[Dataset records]
==========
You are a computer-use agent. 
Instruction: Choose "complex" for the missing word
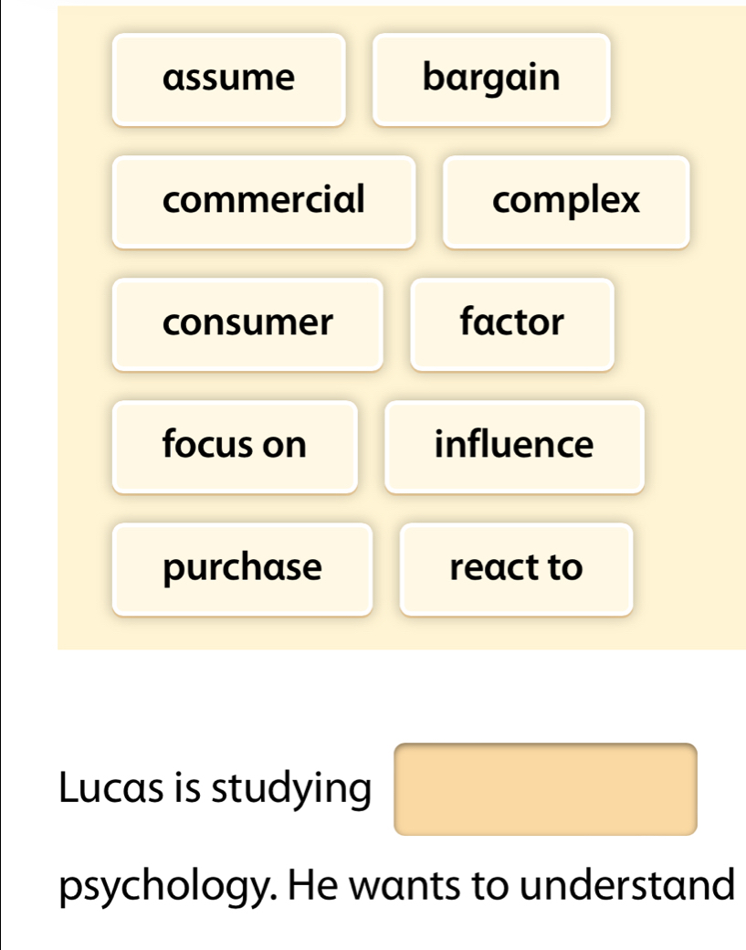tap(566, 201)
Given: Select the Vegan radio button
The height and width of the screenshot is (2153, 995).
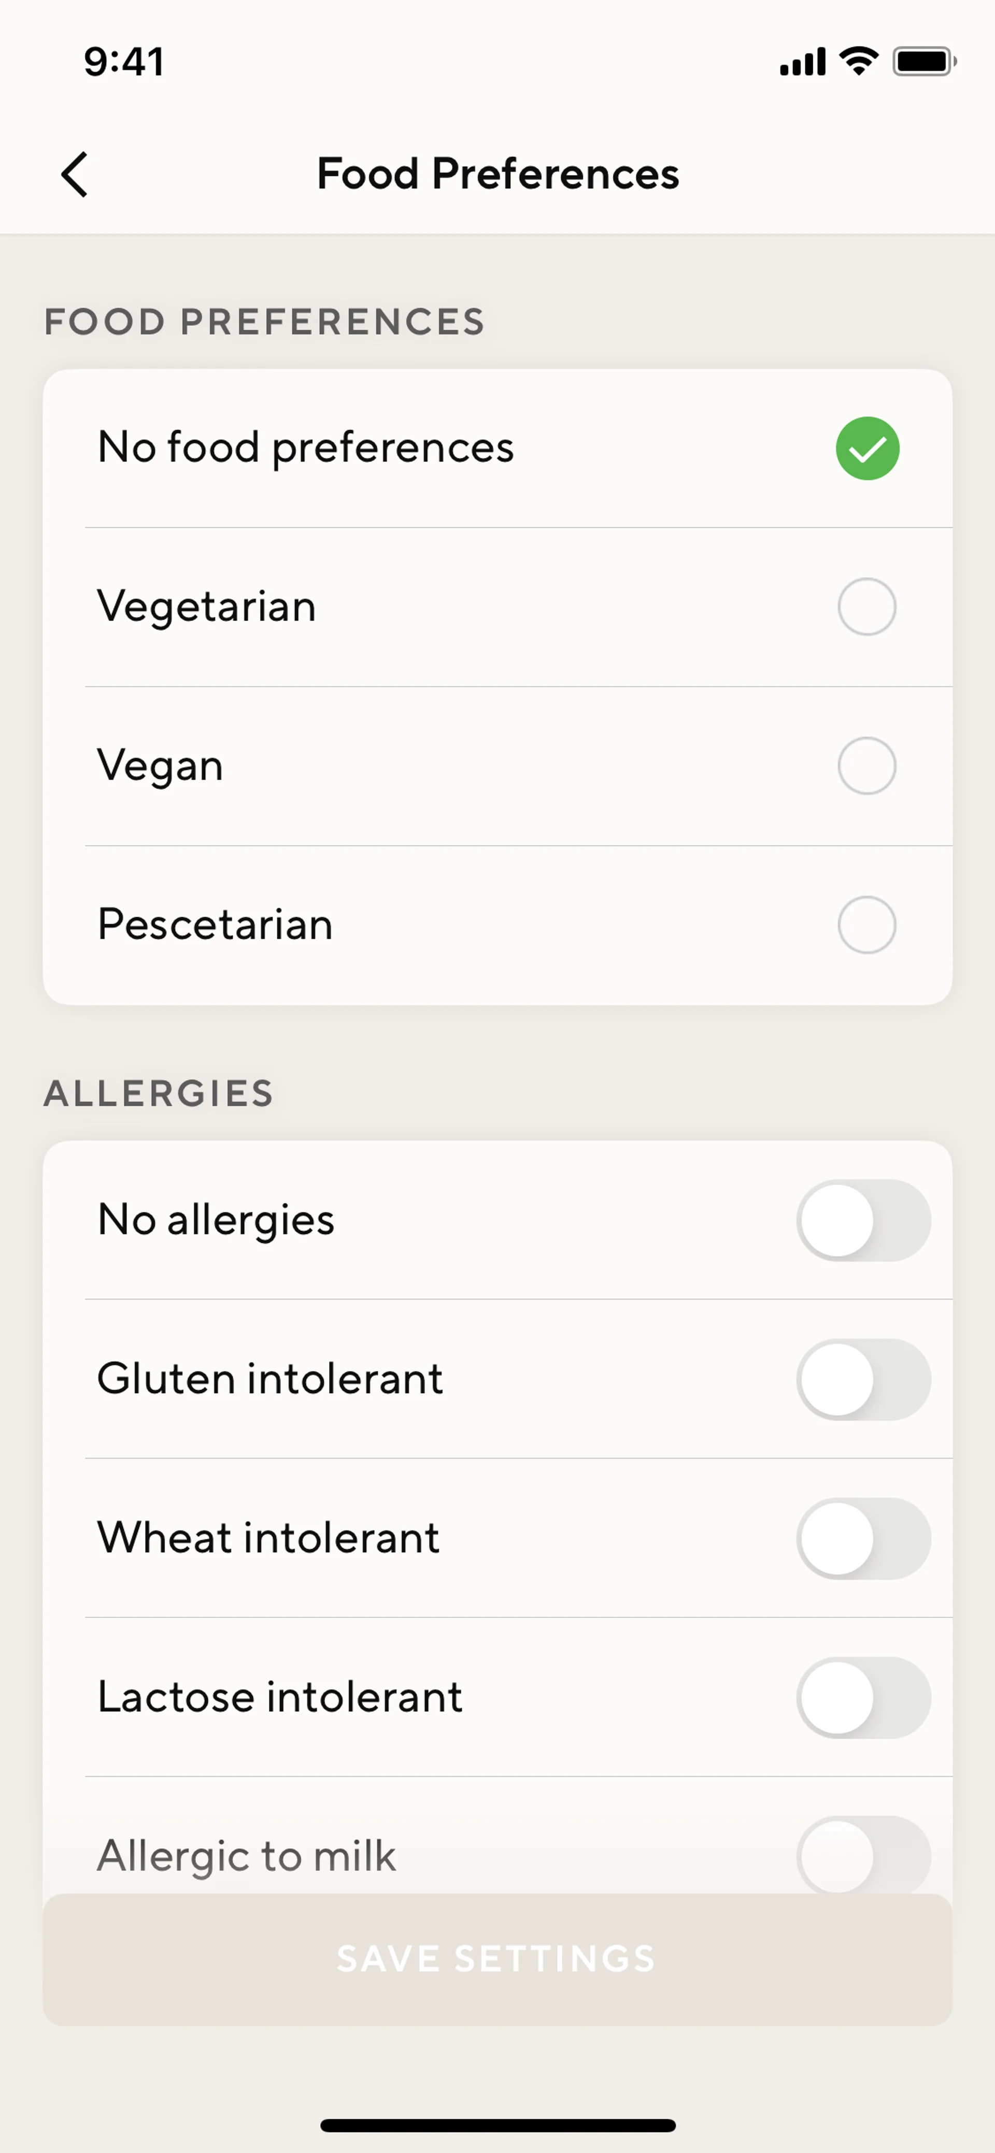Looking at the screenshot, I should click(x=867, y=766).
==========
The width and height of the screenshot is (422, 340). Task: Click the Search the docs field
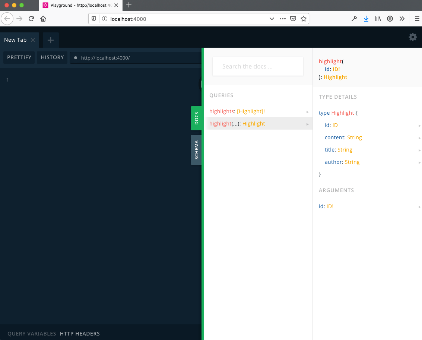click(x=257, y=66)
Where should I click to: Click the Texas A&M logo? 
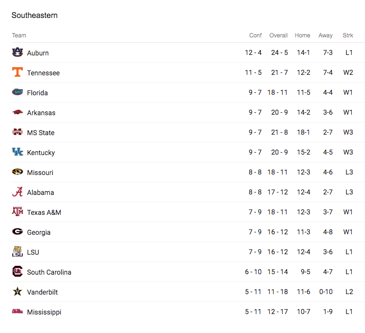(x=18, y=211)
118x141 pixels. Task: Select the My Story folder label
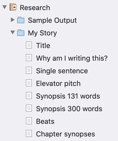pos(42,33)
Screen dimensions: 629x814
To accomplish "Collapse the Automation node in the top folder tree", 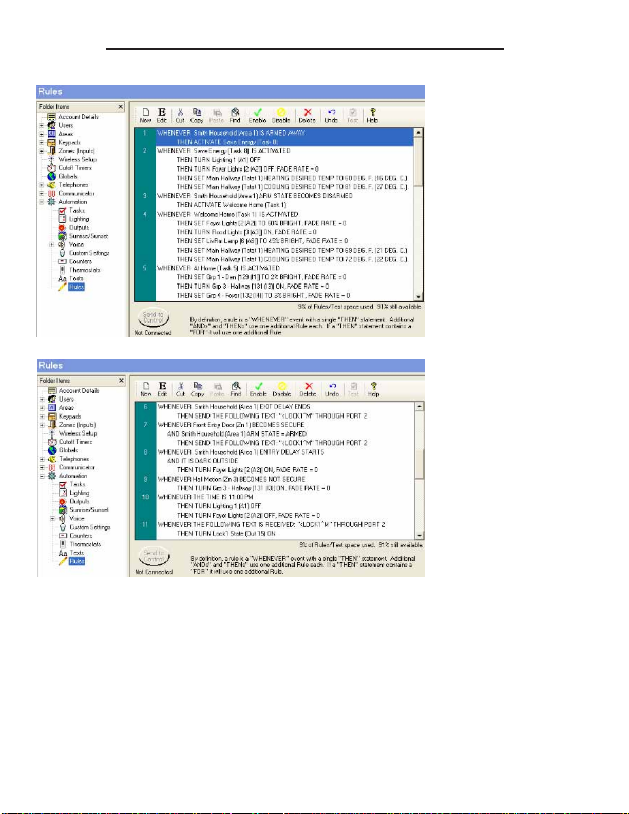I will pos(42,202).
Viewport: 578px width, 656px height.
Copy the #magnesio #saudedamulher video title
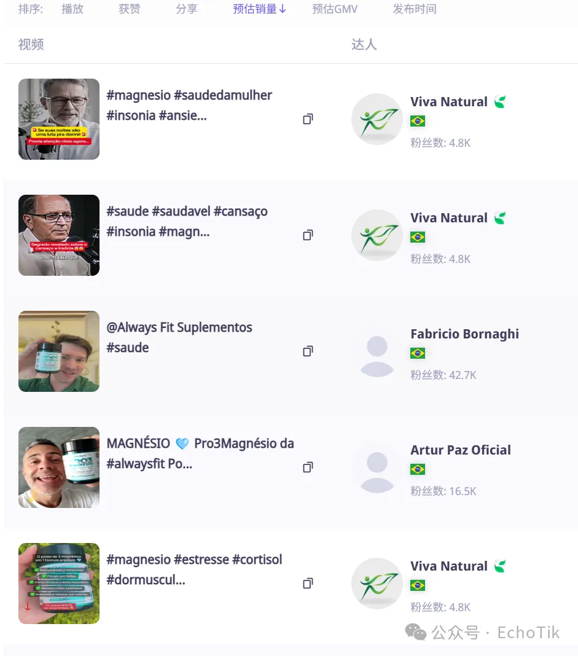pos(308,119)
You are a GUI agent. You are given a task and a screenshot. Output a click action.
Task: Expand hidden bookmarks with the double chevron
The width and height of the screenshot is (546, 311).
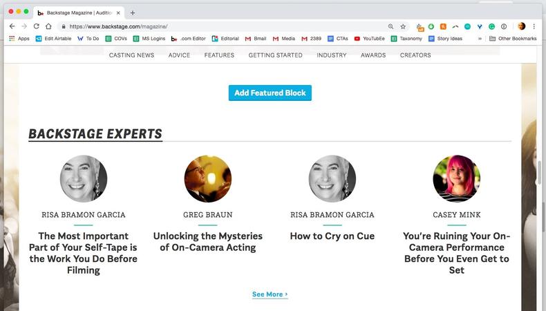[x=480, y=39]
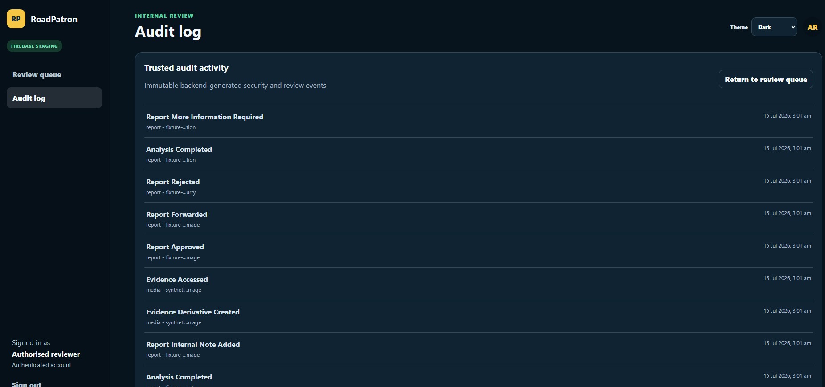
==========
Every line above that includes the string "agent" needs to be copied.

Response to this exercise
You are a computer-use agent. 
You are a GUI agent. You are given a task and a screenshot. Output a click action.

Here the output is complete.